How many lines in the material below contain the word "title"? Answer with the number alone.

■ **Exercise inputs**:
= = = = =

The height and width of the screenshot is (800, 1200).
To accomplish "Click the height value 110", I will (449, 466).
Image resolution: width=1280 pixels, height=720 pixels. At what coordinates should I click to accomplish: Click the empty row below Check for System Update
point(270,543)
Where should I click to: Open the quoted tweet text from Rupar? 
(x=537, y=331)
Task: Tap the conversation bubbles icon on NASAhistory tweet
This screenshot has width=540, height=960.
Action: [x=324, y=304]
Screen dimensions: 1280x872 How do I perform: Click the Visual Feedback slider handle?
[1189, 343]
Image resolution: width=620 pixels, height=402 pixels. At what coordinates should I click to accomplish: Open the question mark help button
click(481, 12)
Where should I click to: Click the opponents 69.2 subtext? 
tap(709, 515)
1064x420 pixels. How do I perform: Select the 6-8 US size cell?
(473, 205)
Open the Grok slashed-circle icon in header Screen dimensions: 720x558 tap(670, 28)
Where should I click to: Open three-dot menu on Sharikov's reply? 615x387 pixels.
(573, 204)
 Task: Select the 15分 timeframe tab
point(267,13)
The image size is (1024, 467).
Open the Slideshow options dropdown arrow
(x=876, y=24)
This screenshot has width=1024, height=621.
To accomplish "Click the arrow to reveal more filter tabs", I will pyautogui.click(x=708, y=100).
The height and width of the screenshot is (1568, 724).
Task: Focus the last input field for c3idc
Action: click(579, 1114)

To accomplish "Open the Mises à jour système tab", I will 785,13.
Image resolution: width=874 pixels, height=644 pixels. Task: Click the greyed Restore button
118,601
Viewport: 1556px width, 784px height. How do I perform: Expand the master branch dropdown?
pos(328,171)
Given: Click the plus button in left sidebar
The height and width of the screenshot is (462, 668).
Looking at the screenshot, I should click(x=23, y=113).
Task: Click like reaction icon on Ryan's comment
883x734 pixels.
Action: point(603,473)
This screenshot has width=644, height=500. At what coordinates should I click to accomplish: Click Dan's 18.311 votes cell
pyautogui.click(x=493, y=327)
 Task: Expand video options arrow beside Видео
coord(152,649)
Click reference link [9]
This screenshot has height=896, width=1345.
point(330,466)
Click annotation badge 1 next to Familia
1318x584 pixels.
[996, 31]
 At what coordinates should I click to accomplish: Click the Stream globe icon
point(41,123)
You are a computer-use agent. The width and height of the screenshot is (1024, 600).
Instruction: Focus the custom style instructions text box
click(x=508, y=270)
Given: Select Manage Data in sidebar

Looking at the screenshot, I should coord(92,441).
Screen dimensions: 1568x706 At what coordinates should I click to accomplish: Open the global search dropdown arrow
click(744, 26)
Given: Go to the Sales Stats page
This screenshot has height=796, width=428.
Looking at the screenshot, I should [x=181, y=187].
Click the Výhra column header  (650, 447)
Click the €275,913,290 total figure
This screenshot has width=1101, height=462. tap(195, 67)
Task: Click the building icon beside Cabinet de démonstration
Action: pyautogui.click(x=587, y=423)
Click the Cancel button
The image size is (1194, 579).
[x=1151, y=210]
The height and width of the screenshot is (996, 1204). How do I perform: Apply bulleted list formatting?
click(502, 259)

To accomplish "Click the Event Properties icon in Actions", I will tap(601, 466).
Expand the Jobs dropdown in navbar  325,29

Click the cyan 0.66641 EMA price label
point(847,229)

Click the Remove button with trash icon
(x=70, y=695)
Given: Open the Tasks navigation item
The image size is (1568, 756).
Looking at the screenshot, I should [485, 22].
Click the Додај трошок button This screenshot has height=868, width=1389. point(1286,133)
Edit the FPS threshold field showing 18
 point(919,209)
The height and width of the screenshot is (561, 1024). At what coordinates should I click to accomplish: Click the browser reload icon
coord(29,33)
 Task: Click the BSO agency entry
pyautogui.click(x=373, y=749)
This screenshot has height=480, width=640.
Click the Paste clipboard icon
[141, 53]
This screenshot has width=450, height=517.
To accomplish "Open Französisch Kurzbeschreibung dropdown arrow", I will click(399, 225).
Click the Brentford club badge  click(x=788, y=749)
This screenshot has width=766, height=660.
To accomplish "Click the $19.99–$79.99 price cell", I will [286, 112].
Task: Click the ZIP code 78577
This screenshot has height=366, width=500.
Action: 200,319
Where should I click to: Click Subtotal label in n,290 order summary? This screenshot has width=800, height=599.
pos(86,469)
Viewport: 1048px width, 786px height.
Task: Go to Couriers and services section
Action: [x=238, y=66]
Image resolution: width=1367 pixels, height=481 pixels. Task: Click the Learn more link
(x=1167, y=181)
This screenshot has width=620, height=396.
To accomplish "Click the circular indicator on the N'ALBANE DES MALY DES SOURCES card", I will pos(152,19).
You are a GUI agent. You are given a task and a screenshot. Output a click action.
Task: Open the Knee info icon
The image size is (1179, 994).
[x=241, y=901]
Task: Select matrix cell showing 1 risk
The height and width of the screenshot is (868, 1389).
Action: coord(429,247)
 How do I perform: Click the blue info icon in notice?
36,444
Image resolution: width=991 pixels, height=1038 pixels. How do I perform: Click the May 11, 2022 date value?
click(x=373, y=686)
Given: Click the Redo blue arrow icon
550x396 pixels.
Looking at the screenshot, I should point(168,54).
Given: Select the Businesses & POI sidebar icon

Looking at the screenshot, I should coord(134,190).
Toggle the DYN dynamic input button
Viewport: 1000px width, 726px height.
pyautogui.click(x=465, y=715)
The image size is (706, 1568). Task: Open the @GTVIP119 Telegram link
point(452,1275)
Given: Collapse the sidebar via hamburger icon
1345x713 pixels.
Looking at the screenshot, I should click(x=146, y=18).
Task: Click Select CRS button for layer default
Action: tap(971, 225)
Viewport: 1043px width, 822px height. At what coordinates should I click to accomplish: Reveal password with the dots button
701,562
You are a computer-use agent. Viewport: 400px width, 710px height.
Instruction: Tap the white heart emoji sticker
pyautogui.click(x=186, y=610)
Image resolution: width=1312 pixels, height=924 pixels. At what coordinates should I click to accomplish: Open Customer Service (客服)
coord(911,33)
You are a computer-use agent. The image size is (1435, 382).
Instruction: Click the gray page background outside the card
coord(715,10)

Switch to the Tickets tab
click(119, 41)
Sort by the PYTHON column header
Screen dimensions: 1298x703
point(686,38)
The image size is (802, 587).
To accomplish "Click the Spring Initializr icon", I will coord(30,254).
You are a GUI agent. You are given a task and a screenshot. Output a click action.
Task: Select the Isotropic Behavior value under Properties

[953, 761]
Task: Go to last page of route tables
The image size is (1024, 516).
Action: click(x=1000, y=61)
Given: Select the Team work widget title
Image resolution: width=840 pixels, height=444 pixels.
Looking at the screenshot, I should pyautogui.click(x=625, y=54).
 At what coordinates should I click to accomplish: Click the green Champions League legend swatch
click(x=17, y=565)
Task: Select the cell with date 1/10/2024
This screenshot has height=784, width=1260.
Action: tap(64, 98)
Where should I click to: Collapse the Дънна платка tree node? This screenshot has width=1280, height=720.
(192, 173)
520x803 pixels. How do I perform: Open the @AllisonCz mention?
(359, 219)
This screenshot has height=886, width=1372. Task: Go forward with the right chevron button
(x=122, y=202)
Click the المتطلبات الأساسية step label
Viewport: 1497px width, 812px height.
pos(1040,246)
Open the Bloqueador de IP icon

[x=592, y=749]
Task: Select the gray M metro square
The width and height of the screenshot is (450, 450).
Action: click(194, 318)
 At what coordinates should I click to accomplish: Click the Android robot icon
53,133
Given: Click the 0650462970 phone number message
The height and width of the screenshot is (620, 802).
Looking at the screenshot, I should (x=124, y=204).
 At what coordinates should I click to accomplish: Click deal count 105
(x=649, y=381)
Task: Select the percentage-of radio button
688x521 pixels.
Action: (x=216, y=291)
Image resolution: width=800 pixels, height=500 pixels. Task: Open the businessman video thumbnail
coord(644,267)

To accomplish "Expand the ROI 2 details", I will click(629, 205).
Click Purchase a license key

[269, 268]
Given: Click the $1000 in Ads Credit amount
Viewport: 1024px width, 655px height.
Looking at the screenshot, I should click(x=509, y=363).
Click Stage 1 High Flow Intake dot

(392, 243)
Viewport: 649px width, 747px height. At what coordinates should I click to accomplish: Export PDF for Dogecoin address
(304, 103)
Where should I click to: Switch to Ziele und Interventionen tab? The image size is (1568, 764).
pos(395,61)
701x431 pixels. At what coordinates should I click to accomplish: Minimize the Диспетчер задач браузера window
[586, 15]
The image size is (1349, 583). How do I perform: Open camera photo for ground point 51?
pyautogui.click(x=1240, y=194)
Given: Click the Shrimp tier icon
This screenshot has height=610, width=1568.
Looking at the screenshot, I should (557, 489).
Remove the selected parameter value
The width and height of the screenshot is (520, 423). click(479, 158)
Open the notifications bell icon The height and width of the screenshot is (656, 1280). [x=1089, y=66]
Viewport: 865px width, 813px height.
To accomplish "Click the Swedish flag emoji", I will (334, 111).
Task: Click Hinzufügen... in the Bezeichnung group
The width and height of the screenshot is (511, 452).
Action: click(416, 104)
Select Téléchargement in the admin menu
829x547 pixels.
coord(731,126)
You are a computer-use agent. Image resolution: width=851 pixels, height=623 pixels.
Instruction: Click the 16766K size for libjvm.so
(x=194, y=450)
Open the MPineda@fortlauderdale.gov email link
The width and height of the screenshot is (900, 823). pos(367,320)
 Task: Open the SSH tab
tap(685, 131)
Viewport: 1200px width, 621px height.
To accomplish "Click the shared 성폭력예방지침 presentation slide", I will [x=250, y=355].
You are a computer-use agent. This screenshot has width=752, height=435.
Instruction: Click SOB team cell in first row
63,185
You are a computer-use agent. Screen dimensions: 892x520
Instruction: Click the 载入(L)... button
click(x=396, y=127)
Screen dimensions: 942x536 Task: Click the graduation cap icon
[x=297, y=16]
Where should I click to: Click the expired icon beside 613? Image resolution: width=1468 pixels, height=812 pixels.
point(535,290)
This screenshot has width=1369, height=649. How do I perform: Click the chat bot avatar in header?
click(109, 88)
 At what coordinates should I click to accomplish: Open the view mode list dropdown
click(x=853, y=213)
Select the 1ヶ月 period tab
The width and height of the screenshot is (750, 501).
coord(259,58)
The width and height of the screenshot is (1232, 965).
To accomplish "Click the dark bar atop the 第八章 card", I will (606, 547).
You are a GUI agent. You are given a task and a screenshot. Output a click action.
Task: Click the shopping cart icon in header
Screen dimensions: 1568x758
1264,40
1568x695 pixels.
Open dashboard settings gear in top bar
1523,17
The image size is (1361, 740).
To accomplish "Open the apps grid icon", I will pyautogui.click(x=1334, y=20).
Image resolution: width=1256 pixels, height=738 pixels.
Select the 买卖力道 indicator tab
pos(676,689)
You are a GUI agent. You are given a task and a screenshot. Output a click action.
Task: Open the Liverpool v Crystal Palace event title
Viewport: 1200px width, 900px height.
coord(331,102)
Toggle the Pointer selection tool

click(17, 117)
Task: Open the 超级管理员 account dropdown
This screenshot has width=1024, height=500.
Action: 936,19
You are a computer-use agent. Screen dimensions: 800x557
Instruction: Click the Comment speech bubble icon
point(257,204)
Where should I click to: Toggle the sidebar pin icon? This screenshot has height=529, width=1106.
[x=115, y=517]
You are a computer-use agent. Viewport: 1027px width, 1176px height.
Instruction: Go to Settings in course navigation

= = = = =

■ **Problem solution**:
2